What To Observe On A Child Who Might Have A Diagnosis Of Autism

Written by Rosario Elejalde, MS, CCC- SLP, BE TSHH

As Speech Language Pathologists we need to be aware of some behavior/signs that children on the Autism Spectrum might have. It does not mean that every child with Autism will present these behavior/signs, but most of them will prompt us to make an accurate observation on the child’s responses to make the proper referral for an evaluation which can lead to an appropriate diagnosis.

As Linda Watson, Ed.D.,CCC-SLP Associate Professor from the Division of Speech and Hearing Sciences at the University of North Carolina, Chapel Hill, NC wrote in different articles familiarity with the literature about the early development of children of Autism will improve the ability of professionals to appropriately diagnose and intervene young children who may have a form of autism.

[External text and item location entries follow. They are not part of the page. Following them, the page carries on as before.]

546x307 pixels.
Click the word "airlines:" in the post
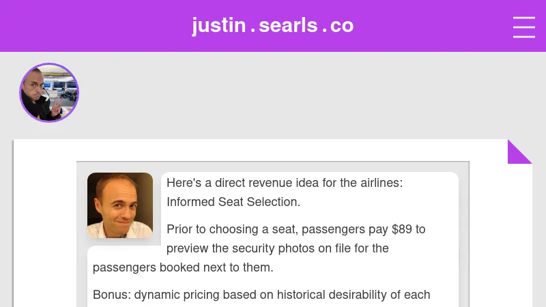pyautogui.click(x=378, y=183)
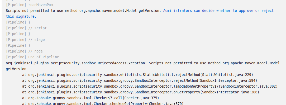Click the "[Pipeline] End of Pipeline" line
The image size is (286, 105).
[x=32, y=57]
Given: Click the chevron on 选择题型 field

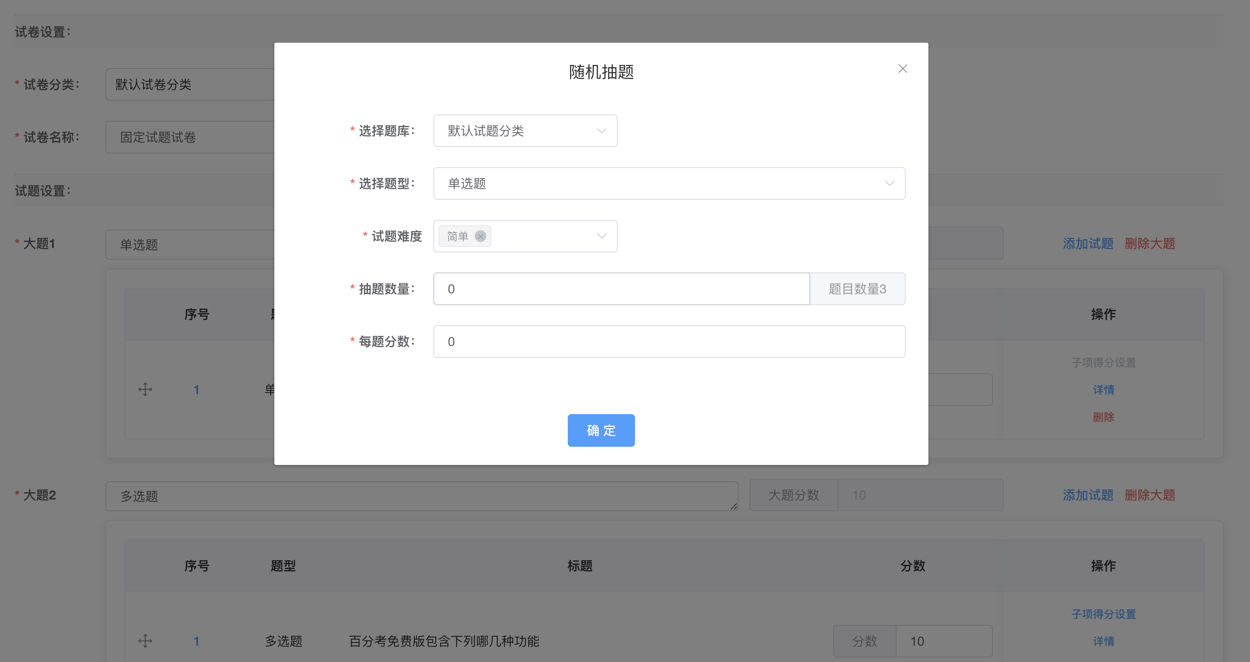Looking at the screenshot, I should [889, 183].
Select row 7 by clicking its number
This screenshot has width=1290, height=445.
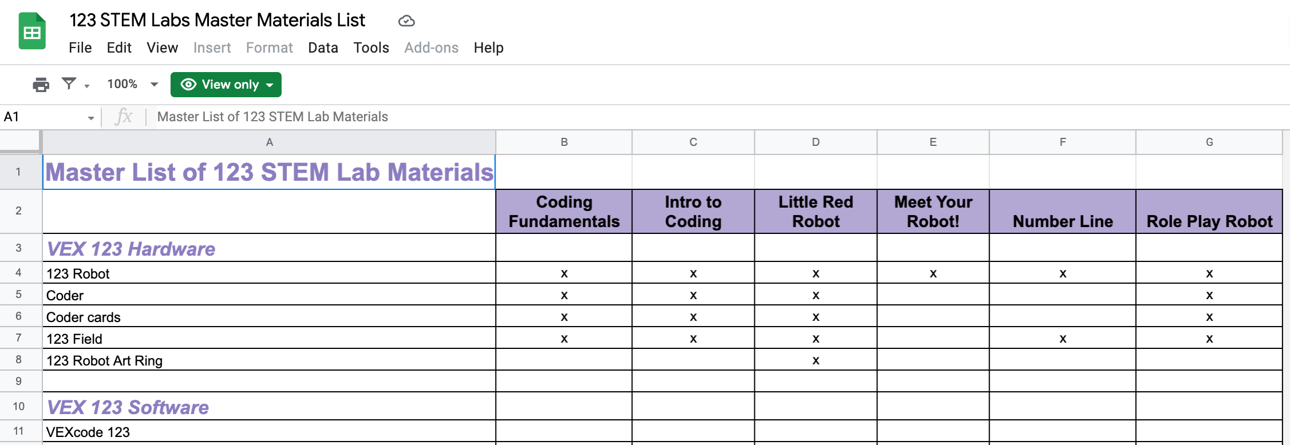point(19,338)
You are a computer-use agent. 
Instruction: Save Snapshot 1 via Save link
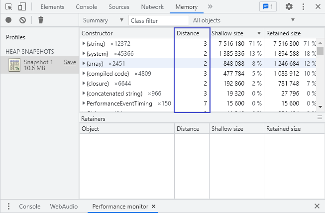[x=70, y=62]
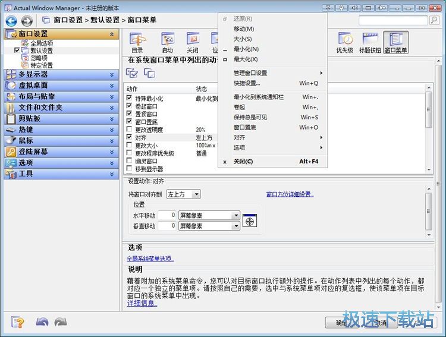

In her article “Toddlers with Autism, Developmental Perspectives”, she presented the development of young children with Autism by discussing the developmental domains of affective development, sensory processing and attention, praxis and imitation, communication, play and motor features, and stereotyped behaviors.

– Affective development: fewer facial expressions are seen in toddlers with Autism, and fewer are directed to other people. These children are more likely to show ambiguous facial expressions. Retrospective video research has indicated lack of social smiling in infants with Autism.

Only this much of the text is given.